The top 10 teams in the West are virtually set, and the top four — Nuggets, Thunder, Timberwolves, and Clippers — have separated themselves from No. 5 through 10. With near certainty, the Thunder will host a first-round playoff series against one of these six teams (in order of record): Pelicans, Kings, Suns, Mavericks, Lakers, and Warriors. It’s far too early for teams to position themselves for favorable matchups, but of those six possible opponents, here’s who I think the Thunder match up with from best to worst. 

1. Dallas Mavericks

Yes, I know Dallas thumped the Thunder by 35 points last month. And yes, I remember Dallas’ 30-0 run in a December game OKC won. Still, I like the Thunder’s chances in this series. Last season, Luka Doncic called Lu Dort one of the “top-three” defenders in the NBA. Dort thrives against bigger guards like Doncic. It’s the smaller, shifty ones who give Dort the most trouble. 

It might be counterintuitive to say Dallas is OKC’s best matchup, given that Doncic is the best player among all the possible opponents OKC could face. Doncic would undoubtedly get him, but Dort would make it challenging. And if you wear down Doncic, the Mavericks don’t stand a chance throughout a seven-game series. 

The Thunder are equipped to thrash the Mavericks on the other side of the court. Dallas’ defense has been atrocious as of late, and while the additions of Daniel Gafford and PJ Washington bolstered the Mavs’ front line, neither are going to consistently deter Shai Gilgeous-Alexander and Jalen Williams from finishing at the rim. I’ll confidently take Mark Daigneault over Jason Kidd in the coaching matchup. 

2. New Orleans Pelicans

Strange squad, these Pelicans. They have a nice collection of players, but only some around the league believe in how they fit. The Thunder would have to figure out how to put the brakes on the freight train that is Zion Williamson, but Williamson isn’t the unstoppable force he was three seasons ago. 

Jonas Valanciunas might bully Chet Holmgren in the post on a few possessions, but the Thunder have repeatedly played Valanciunas off the court in this matchup. Herb Jones would be the X-factor in this series. If I picked the best players to defend SGA, Jones would be in my top five. 

3. Sacramento Kings

Sacramento has the second-worst point differential (+0.5) among these six teams. And despite making the playoffs last year, the Kings don’t have a natural “we’ve been here before” edge over the young Thunder. So maybe I’m overrating the difficulty of this matchup. Still, Domantas Sabonis has been a load against the Thunder, the type of physical post player and rebounder that has given OKC problems. 

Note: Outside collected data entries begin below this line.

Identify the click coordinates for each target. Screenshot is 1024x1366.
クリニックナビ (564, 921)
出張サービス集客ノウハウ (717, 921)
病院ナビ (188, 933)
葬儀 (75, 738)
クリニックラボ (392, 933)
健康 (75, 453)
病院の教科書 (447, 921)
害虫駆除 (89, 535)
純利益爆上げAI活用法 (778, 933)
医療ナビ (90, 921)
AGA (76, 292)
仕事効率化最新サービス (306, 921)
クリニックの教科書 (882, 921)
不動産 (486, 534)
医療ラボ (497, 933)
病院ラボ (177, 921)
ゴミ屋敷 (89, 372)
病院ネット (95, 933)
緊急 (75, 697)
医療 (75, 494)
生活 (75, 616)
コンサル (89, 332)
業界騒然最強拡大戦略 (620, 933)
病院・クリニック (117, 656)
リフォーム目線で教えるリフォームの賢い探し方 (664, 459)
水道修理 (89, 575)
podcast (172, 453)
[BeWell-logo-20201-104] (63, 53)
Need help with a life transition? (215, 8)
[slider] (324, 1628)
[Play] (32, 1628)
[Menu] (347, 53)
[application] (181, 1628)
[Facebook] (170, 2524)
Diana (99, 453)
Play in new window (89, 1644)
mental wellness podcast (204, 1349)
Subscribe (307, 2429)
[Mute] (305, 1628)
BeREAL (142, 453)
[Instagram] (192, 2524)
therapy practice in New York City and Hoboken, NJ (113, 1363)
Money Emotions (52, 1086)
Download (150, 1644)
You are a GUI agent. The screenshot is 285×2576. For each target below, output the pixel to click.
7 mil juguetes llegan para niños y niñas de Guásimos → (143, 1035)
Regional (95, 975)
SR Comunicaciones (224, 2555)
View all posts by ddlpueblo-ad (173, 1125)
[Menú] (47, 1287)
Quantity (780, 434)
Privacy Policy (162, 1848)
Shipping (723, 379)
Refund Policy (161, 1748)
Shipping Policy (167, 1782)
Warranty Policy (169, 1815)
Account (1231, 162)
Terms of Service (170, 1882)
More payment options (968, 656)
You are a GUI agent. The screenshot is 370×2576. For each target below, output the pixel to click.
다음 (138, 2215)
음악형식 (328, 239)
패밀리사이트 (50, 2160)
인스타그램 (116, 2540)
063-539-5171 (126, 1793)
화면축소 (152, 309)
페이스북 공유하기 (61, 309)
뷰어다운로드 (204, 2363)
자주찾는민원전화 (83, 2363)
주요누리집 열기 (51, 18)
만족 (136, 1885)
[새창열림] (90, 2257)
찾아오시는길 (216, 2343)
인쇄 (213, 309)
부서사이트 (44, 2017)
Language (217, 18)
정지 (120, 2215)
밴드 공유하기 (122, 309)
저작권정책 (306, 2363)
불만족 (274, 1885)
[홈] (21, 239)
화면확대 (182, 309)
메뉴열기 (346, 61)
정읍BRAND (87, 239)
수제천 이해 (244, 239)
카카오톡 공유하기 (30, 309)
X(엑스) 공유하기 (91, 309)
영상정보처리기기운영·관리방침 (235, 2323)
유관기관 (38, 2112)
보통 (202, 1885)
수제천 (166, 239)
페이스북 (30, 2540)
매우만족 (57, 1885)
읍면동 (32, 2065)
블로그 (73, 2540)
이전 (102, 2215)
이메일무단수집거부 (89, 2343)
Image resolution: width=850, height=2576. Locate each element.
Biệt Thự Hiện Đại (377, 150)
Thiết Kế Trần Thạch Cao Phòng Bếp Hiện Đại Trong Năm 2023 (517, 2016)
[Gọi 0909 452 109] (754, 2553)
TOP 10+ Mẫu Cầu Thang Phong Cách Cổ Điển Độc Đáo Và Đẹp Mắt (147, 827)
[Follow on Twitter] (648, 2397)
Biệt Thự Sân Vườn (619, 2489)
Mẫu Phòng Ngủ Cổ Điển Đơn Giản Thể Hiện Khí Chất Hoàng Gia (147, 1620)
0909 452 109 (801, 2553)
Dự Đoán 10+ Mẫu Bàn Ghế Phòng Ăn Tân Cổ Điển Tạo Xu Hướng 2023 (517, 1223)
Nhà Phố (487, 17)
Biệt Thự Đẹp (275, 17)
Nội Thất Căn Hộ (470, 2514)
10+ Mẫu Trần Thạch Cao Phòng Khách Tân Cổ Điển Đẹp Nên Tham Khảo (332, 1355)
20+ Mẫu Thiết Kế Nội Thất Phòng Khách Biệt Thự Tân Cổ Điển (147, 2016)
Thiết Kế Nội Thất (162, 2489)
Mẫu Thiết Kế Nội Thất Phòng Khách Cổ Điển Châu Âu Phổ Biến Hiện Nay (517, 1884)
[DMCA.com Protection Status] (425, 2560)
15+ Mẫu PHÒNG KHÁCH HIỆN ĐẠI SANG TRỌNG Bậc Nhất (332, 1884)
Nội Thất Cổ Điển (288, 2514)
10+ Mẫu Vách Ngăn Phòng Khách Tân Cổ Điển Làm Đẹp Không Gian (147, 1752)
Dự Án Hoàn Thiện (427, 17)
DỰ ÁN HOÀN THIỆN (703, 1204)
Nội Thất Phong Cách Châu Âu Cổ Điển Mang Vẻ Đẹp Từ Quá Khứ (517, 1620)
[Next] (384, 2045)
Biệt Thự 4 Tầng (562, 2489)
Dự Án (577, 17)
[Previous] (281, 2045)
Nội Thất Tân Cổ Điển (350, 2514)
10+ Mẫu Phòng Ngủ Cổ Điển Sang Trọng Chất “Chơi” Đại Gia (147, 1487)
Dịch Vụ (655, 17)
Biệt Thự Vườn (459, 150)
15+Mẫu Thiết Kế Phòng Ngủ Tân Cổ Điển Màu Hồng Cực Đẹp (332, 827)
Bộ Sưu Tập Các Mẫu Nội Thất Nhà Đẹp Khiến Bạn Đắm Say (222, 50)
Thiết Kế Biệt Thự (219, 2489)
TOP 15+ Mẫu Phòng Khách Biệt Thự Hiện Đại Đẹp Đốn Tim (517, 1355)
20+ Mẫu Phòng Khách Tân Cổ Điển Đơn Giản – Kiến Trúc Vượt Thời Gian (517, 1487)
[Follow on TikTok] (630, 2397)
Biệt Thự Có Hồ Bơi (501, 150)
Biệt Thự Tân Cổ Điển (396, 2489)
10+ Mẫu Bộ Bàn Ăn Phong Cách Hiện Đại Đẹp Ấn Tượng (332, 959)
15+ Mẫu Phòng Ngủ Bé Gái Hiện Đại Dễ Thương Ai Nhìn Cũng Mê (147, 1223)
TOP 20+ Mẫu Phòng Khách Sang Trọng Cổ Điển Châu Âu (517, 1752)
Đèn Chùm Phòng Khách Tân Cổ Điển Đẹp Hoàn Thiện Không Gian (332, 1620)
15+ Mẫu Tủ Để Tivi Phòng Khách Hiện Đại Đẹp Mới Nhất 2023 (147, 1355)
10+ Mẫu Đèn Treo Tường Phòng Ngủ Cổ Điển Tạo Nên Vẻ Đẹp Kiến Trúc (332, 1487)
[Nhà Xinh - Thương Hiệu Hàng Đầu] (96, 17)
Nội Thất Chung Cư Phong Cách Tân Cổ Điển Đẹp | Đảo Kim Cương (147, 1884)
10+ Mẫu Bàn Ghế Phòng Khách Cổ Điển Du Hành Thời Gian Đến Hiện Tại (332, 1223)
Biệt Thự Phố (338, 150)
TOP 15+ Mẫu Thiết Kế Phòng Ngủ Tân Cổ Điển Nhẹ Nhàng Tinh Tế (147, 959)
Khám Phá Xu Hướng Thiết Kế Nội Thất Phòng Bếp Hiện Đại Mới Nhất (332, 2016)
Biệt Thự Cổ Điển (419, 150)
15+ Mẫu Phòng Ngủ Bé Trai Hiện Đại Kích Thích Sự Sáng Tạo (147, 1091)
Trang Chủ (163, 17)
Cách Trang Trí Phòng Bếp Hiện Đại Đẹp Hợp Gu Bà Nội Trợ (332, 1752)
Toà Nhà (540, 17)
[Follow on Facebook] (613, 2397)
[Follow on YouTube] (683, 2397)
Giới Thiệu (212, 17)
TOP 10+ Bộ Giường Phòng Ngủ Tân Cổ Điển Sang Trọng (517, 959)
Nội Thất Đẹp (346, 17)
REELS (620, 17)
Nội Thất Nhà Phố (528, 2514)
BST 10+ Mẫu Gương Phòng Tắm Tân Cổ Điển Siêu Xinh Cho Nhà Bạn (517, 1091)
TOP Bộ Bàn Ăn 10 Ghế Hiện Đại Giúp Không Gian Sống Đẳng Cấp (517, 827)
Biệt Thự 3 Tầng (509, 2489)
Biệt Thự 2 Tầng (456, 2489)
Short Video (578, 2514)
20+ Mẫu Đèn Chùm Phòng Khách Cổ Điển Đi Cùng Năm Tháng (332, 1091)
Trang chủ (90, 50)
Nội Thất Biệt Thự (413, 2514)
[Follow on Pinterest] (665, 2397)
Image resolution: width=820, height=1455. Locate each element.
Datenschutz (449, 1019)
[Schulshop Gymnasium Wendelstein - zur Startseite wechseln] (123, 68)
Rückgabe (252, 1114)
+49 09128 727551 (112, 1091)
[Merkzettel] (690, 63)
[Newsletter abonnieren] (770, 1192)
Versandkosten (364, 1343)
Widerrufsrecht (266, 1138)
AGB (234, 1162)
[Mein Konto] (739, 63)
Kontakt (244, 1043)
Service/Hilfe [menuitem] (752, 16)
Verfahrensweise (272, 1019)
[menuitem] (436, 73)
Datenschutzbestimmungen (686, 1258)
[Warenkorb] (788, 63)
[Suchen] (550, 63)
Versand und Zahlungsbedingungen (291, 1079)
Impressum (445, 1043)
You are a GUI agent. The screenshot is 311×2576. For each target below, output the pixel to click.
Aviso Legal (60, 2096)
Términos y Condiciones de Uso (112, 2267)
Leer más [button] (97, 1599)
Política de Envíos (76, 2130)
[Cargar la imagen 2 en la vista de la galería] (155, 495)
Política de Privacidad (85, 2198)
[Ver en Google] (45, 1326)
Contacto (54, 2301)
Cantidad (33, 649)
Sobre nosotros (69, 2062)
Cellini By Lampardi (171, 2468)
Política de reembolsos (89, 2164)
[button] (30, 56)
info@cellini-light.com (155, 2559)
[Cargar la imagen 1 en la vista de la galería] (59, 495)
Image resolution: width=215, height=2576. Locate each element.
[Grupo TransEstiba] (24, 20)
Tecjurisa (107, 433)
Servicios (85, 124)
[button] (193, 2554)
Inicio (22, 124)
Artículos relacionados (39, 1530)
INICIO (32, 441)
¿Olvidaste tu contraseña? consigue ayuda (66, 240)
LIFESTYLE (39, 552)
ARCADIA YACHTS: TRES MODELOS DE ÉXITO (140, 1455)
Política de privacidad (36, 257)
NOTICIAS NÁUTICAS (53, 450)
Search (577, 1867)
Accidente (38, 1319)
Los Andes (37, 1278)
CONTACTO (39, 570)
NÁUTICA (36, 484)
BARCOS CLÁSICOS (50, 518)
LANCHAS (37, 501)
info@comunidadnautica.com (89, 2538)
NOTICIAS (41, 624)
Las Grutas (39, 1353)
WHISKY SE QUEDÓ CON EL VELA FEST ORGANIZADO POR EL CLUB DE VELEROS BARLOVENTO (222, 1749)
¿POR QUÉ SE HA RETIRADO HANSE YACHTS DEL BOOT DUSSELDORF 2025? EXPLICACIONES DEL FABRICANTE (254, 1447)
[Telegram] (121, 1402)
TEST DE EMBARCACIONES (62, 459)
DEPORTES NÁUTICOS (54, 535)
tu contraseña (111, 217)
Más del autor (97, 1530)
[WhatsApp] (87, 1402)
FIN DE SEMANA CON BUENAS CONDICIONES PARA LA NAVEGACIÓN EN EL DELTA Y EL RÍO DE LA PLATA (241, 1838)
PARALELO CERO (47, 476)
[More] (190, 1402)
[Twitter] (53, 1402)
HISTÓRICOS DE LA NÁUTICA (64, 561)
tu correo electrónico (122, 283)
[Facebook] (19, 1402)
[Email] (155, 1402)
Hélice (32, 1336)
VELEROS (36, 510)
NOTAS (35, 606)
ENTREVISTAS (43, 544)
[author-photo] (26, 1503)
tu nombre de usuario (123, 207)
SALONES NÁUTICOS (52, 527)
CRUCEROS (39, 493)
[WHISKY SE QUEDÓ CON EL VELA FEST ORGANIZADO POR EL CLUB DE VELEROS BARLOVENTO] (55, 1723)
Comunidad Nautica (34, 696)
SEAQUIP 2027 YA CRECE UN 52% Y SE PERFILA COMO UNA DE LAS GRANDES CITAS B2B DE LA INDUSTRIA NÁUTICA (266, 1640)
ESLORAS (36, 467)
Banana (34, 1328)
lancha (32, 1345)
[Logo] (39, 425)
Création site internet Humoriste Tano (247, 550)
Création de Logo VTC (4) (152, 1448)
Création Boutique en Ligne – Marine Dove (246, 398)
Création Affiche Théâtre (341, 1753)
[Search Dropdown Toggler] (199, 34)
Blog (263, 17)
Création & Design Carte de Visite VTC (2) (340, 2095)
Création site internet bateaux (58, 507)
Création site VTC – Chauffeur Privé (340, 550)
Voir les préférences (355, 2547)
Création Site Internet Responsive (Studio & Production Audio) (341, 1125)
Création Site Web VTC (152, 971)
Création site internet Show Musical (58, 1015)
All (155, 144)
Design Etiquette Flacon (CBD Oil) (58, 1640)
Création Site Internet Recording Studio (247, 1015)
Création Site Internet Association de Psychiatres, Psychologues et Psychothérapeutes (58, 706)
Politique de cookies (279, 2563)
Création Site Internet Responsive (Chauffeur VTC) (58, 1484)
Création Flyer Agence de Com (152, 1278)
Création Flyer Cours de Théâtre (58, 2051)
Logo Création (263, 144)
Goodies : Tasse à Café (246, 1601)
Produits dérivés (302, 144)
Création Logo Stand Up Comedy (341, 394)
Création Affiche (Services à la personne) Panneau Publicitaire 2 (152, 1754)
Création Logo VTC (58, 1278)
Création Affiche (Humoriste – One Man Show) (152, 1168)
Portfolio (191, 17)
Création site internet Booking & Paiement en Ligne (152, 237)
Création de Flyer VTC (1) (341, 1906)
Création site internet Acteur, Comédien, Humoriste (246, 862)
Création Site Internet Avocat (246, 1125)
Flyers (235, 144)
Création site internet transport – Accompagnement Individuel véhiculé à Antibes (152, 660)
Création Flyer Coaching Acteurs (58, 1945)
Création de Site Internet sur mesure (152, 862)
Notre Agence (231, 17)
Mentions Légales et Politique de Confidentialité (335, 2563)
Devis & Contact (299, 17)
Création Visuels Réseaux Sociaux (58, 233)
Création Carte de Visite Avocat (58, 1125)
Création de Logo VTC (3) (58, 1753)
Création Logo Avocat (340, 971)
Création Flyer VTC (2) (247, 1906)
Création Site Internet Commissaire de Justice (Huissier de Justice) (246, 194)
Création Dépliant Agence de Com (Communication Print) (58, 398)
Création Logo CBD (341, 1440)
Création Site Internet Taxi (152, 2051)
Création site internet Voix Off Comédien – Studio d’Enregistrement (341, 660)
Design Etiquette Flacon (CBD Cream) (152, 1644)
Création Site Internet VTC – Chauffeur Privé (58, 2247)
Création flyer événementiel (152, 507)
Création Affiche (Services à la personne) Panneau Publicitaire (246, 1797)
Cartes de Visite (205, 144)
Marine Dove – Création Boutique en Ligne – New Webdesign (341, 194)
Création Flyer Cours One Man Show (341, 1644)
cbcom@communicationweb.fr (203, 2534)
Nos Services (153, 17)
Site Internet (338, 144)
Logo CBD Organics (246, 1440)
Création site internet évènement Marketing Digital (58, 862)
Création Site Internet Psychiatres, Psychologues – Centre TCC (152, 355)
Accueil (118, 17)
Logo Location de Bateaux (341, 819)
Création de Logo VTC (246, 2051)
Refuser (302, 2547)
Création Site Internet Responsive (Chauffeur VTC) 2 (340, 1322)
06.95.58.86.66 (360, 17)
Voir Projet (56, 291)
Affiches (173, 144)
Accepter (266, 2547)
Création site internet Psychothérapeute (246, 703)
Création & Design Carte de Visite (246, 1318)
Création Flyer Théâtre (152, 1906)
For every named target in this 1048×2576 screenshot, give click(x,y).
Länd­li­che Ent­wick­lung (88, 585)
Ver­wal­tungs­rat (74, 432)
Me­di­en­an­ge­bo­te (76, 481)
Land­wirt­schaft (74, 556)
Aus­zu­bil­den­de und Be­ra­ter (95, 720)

Sacramento is 2-1 against OKC this season. Sabonis has averaged 18.7 points, 13.3 rebounds, and 11.3 assists per game in those games. Sabonis takes, but he also gives away on the defensive end.

4. Golden State Warriors

OKC went 3-1 against Golden State in the regular season, with two of the Thunder’s three wins in overtime. We could talk about individual matchups all day. How the Warriors are old and inconsistent, and how the Thunder are the opposite. What should scare the Thunder most about the Warriors is their past. 

You can’t ignore Golden State’s championship pedigree. Poke fun at the Warriors at your peril. The Warriors remain a Western Conference Finals threat if Stephen Curry is healthy. 

5. Phoenix Suns

With Kevin Durant, Devin Booker, and Bradley Beal at full strength, Phoenix pushes the bounds of upgradability. But when have the Suns been at full strength?

Jusuf Nurkic might average 30 rebounds per game in this series, but the Thunder will trade that rebounding disadvantage for spacing to pick Phoenix apart. I’m likely holding the Suns in too high regard, but Durant and Booker are just that good.

6. Los Angeles Lakers

Yes, that brings us to the Lakers—they have a negative point differential (-0.5). Anyone who’s watched this season’s series, won by the Lakers 3-1, knows how much of a nightmare it’s been for the Thunder. Anthony Davis morphs into Shaq against the Thunder, bullying the Thunder on both ends of the floor. More than any other player, Davis has made the Thunder look like it doesn’t belong on the big stage. He’s one of few big men who deters the Thunder from driving to the rim. We all know the Thunder drives more than any team in the league. They also have LeBron James. The Thunder’s best first-round strategy is this: Let someone else beat the Lakers.